Coordinate Geometry of The Circle (Copy)
8 Coordinate Geometry of the Circle – Cheat Sheet
Equation of a Circle
- Standard form: (x – a)² + (y – b)² = r²
- Centre = (a, b)
- Radius = r
- General form: x² + y² + 2gx + 2fy + c = 0
- Centre = (–g, –f)
- Radius = √(g² + f² – c)
Intersection of a Straight Line & Circle
- Solve simultaneous equations:
- Circle: (x – a)² + (y – b)² = r²
- Line: y = mx + c or ax + by + d = 0
- Discriminant method:
- If Δ > 0 → 2 intersection points (chord)

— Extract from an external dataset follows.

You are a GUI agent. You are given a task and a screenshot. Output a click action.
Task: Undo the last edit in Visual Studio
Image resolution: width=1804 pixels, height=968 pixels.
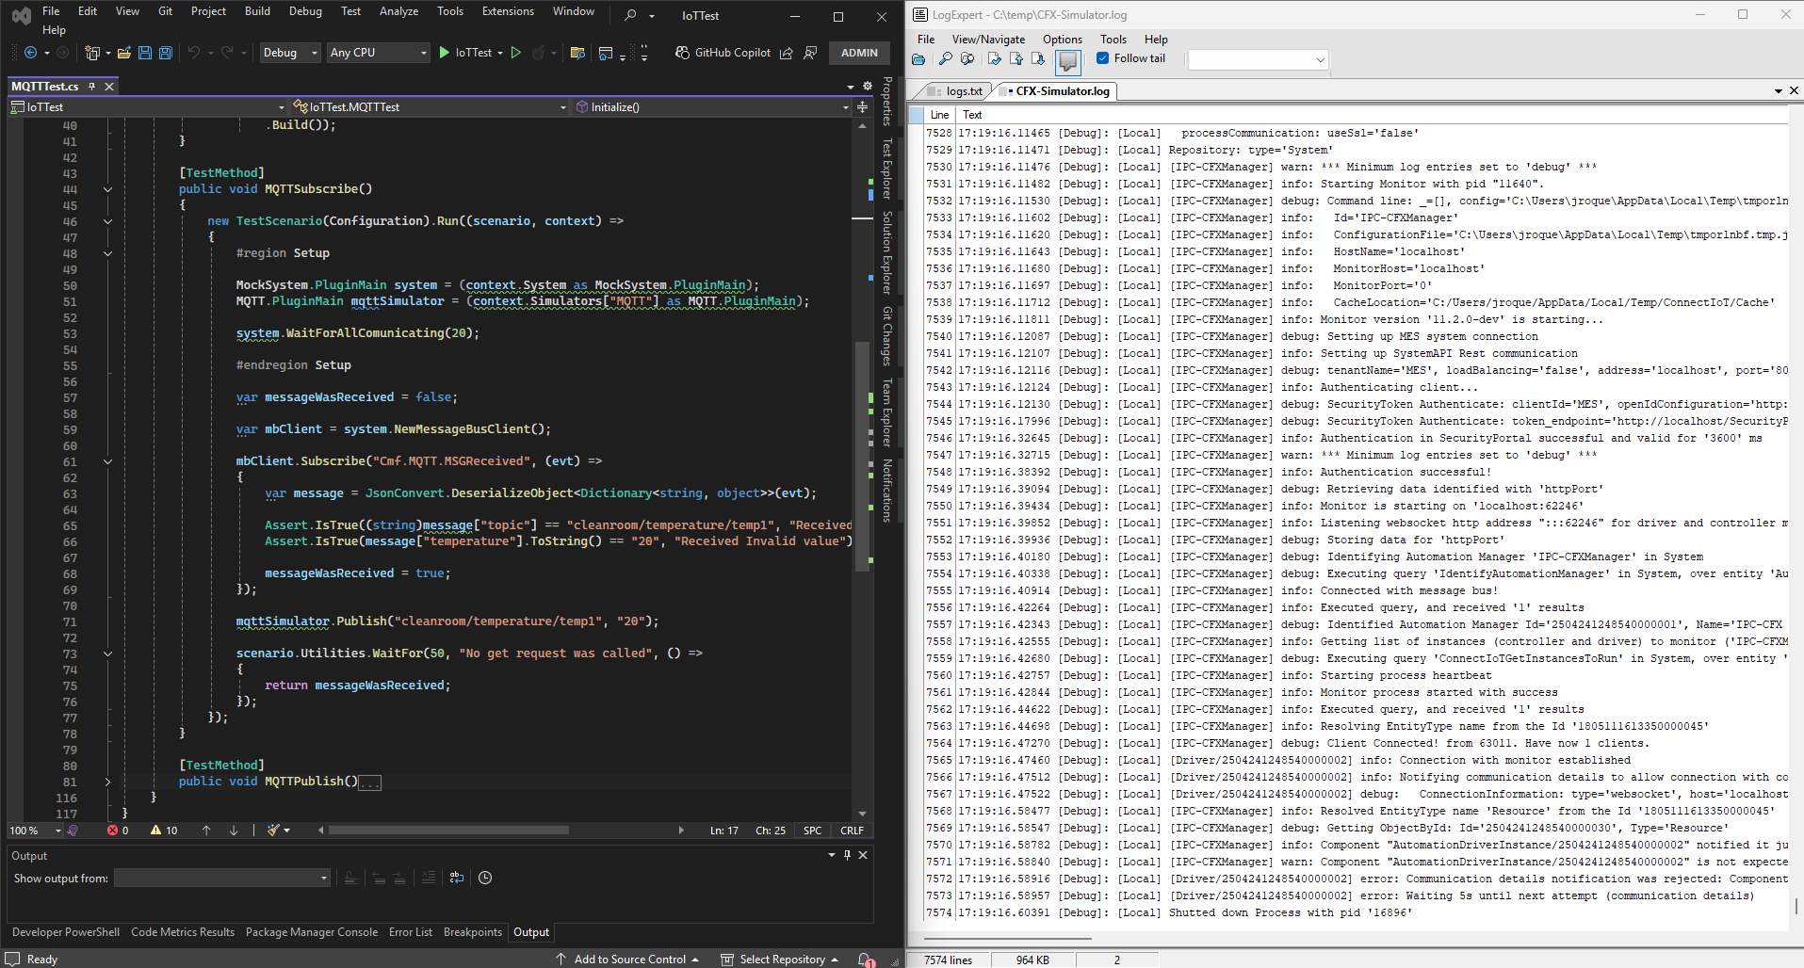click(x=195, y=53)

- If Δ = 0 → 1 point (tangent)
- If Δ < 0 → no intersection
Tangent to a Circle
- Condition: Distance from centre to line = radius
- For line ax + by + c = 0 and centre (h, k):
Distance = |a·h + b·k + c| / √(a² + b²) = r
- For line ax + by + c = 0 and centre (h, k):
- Equation of tangent at point (x₁, y₁) on circle:
(x₁ – a)(x – a) + (y₁ – b)(y – b) = r²
Intersection of Two Circles
- Circle 1: (x – a₁)² + (y – b₁)² = r₁²
- Circle 2: (x – a₂)² + (y – b₂)² = r₂²
- Subtract equations → linear equation for common chord
- Solve with one circle equation to find intersection points
- Conditions:
- Distance between centres < r₁ + r₂ and > |r₁ – r₂| → intersect at 2 points
- Distance = r₁ + r₂ or = |r₁ – r₂| → touch (externally / internally)
- Distance > r₁ + r₂ or < |r₁ – r₂| → no intersection